Extract to read
A woman from Ladera Ranch who was visiting a waterfall with four teenagers died when she slipped and fell while trying to catch one of them.
It happened on Thursday in the Cleveland National Forest at Three Sisters Falls.
The San Diego County Sheriff’s Department says that 48-year-old Sarah Louise Crocker was hiking with family friends when they got to the middle pool of the falls and one of the teen girls fell.
In a statement, the police said that the woman in charge of the teens tried to stop the girl from going over the edge. “Unfortunately, the woman and the girl both fell and hurt themselves badly.”
The tweet below verifies the news:
Sarah Louise Crocker of Ladera Ranch was exploring a waterfall with four teenagers when she slipped and fell to her death while attempting to rescue one of the girls. https://t.co/ttKW5LckUx
— FOX 11 Los Angeles (@FOXLA) June 13, 2023
Crocker fell into the bottom pool area, and people tried to save her, but she died at the scene.
The county medical examiner’s office did an investigation and found that Crocker died from multiple blunt-force injuries. Her death was found to have been an accident.
The teen girl was flown to a hospital for care. The sheriff’s office said she had “serious but not life-threatening injuries.”
Crocker was called a “talented and accomplished artist” on the GoFundMe page set up for her. She grew up in Laguna Beach and raised her family in Ladera Ranch. She did many things at school and in the neighborhood.
From San Diego, the Cleveland National Forest is about 45 miles away.

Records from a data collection
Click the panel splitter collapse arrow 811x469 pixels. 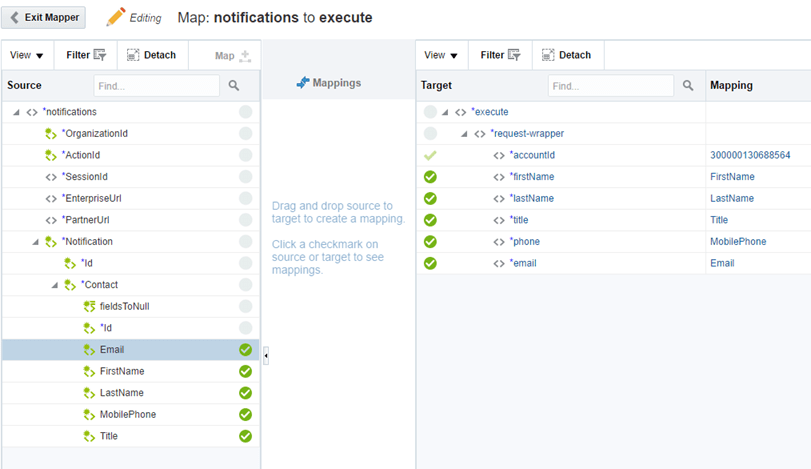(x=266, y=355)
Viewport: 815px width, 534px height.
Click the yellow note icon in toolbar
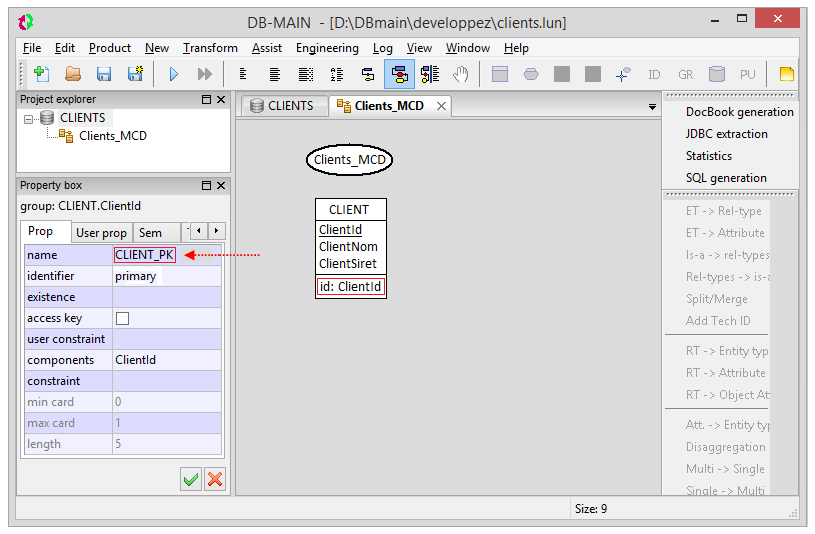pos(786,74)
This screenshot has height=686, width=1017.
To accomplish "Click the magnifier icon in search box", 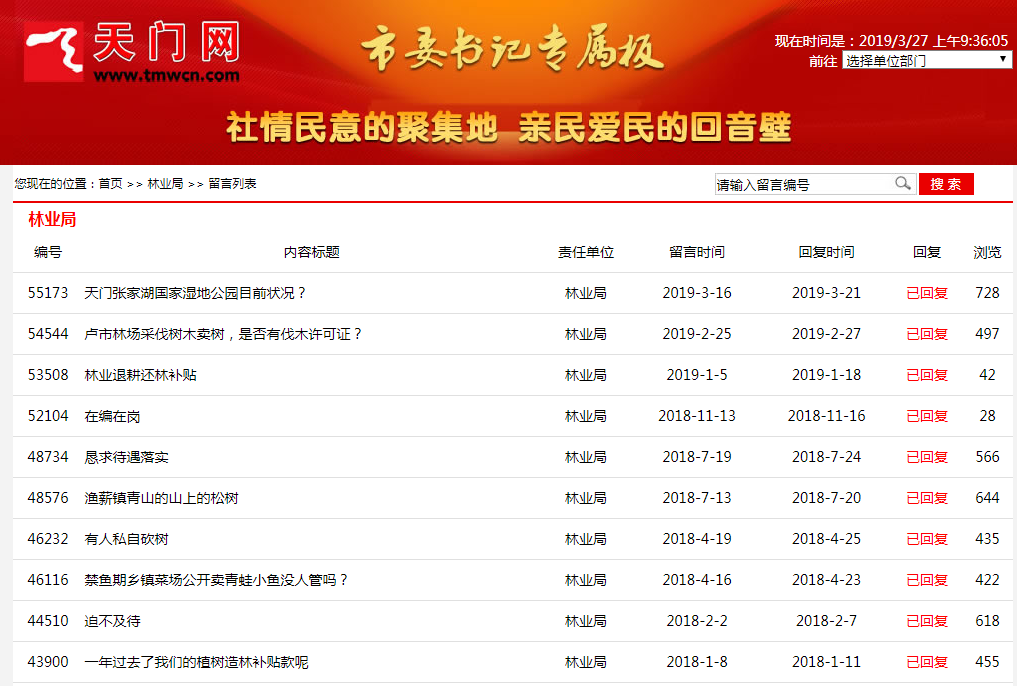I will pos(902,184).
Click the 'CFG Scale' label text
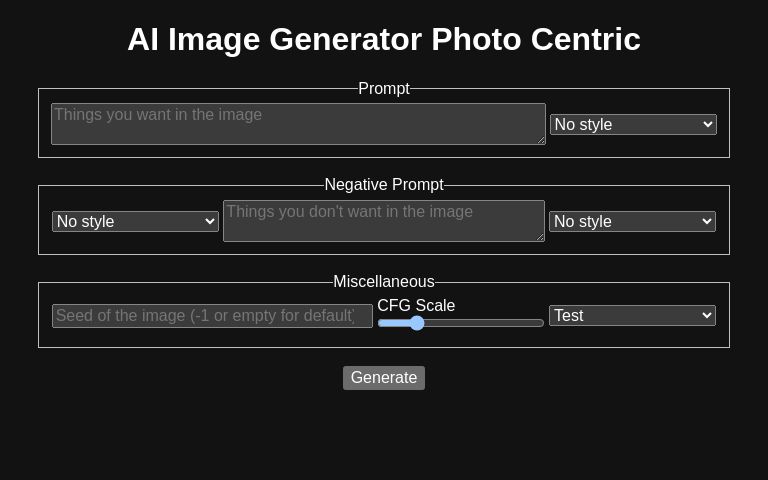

Requirement A
From the waterfall accident report, list the named places where Crocker grew up, where she raised her family, and where she died.
Requirement B
Summarize the waterfall accident report in two sentences.
These records have no connection to the text.

Written answer A
- Laguna Beach
- Ladera Ranch
- Three Sisters Falls
- Cleveland National Forest

Written answer B
Sarah Louise Crocker, 48, of Ladera Ranch, died at Three Sisters Falls in the Cleveland National Forest when she fell while trying to stop one of four teenagers she was hiking with from going over the edge. The medical examiner ruled her death an accident caused by multiple blunt-force injuries, and the teen girl was flown to a hospital with serious but not life-threatening injuries.